«Ogni tanto mi domandano a quale titolo i vescovi si occupano di famiglia. Perché, rispondo io, credete che i vescovi siano caduti dal cielo? Non sono forse nati e cresciuti in famiglia anche loro? Non ne conoscono la bellezza?». Siamo alle prime battute e già il silenzio del Duomo di Pordenone è incrinato dal sorridente brusio del pubblico, giunto numerosissimo ad ascoltare il cardinale Walter Kasper, alla sua prima uscita pubblica dopo il Sinodo straordinario sulla famiglia. L’occasione è offerta dall’ormai tradizionale serie di incontri promossi ogni autunno in città dalla Libreria Editrice Vaticana, e questo con il “teologo della misericordia” è uno degli appuntamenti di maggior richiamo.
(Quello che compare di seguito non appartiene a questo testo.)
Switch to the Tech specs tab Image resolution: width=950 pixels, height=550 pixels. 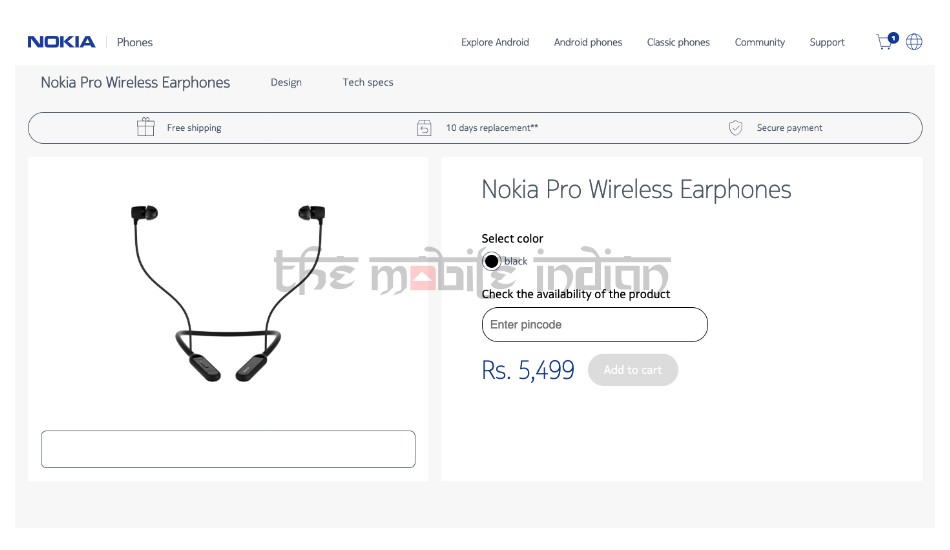(x=368, y=82)
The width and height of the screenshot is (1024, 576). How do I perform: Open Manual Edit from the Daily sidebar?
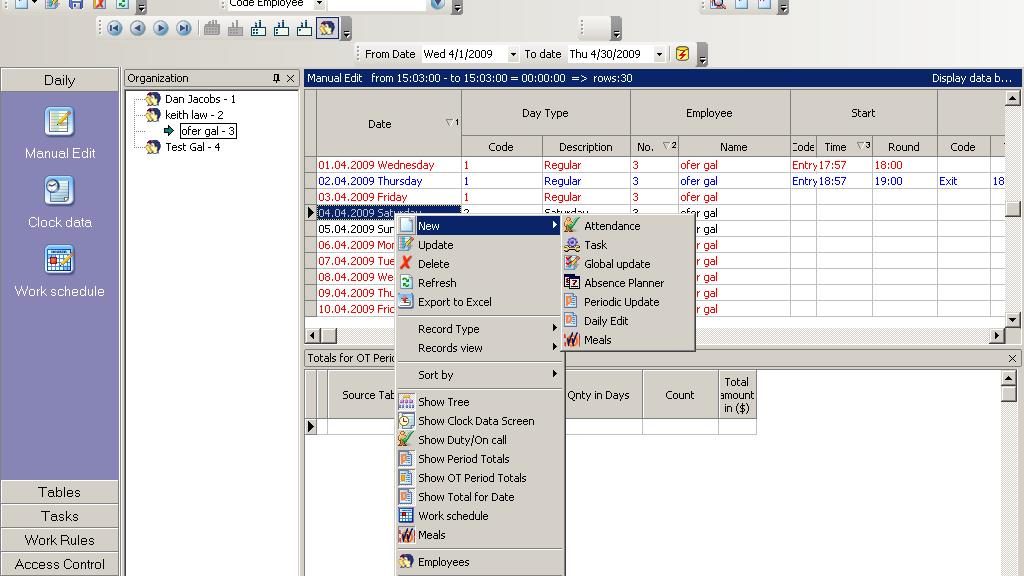59,133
Il titolo dell’incontro, “La famiglia nell’amore coniugale”, si richiama direttamente ai lavori del Sinodo, ma a colpire è anzitutto il clima. Familiare, appunto. Dopo il breve saluto del vescovo di Concordia-Pordenone,
monsignor Giuseppe Pellegrini, la parola passa al direttore di “Avvenire”, Marco Tarquinio, al quale è affidato il compito di dialogare con il cardinale. Si parte dal Sinodo appena concluso, ma è subito evidente che lo sguardo è rivolto all’anno prossimo, quando si svolgerà il Sinodo ordinario (è Kasper stesso a sottolineare l’aggettivo) al quale è demandato il compito di decidere. «Finora ci siamo confrontati in modo libero e franco – ripete il cardinale – come ci aveva chiesto il Papa. È stata, anche per questo, un’esperienza eccezionale, preceduta da una consultazione delle Chiese locali che non ha precedenti nella storia. Adesso, a maggior ragione, la discussione si sposta nelle diocesi, nelle parrocchie. Non ho il dono della profezia, ma sono sicuro che da qui a un anno si arriverà a stabilire un consenso molto ampio sulle decisioni da prendere. Già in questo momento, del resto, mi pare di scorgere alcune indicazioni molto precise». Per il cardinal Kasper non si tratta di una situazione del tutto inedita. «Sono abbastanza vecchio da avere memoria diretta del Concilio Vaticano II – scherza – e anche allora ci fu un confronto molto serrato. Ma quel dibattito non danneggiò la Chiesa. Al contrario, la aiutò a rispondere in modo più profondo ai bisogni dell’uomo moderno». Kasper alterna raffinate analisi dottrinali a confidenze su di sé. Sulla sua famiglia, anzi. «Quando ci riferiamo al concetto di “Chiesa domestica” – osserva – richiamiamo un principio che risale direttamente al Nuovo Testamento e che ancora oggi è vivo in tante parti del mondo, specie dove la fede è perseguitata. Io stesso ne ho fatto esperienza durante la mia infanzia in Germania: c’era il nazismo e la mia prima catechista è stata mia madre, da lei ho imparato le preghiere. Non ho scoperto la fede studiando le encicliche e il magistero, sapete. La fede mi è stata trasmessa in casa, come un dono». L’idea che la famiglia sia per l’umanità un’irrinunciabile lingua madre (o
maternale, come Kasper dice con un bel latinismo involontario) è l’elemento centrale nella testimonianza offerta dal cardinale. Che torna sul prediletto tema della misericordia («È il cuore del Vangelo – afferma –, non un’invenzione di papa Francesco. E non è, in ogni caso, una soluzione a buon mercato. Semmai, è ciò che impedisce alla dottrina di richiudersi in forme astratte, rendendo possibile un percorso che parte dalla concretezza della vita quotidiana»), ma non rinuncia a esprimersi con chiarezza sulle derive della contemporaneità: «La famiglia appartiene al disegno di Dio – scandisce – e alla Chiesa non può essere impedito di alzare la voce in difesa di questo disegno, che oggi è minacciato da forze, anche economiche, che vogliono accelerarne la dissoluzione». E la questione dei divorziati rispostati? «La dottrina è fuori discussione – ribadisce il cardinale – e le soluzioni pastorali andranno valutate caso per caso, studiando con attenzione ciascuna situazione particolare. A una realtà tanto complessa non si può applicare una regola generale». La risposta più apprezzata, in ogni caso, rimane quella sul ruolo della donna nella Chiesa. «Semplice – ammette Kasper –: se non ci fossero le donne dovremmo chiudere tutte le parrocchie».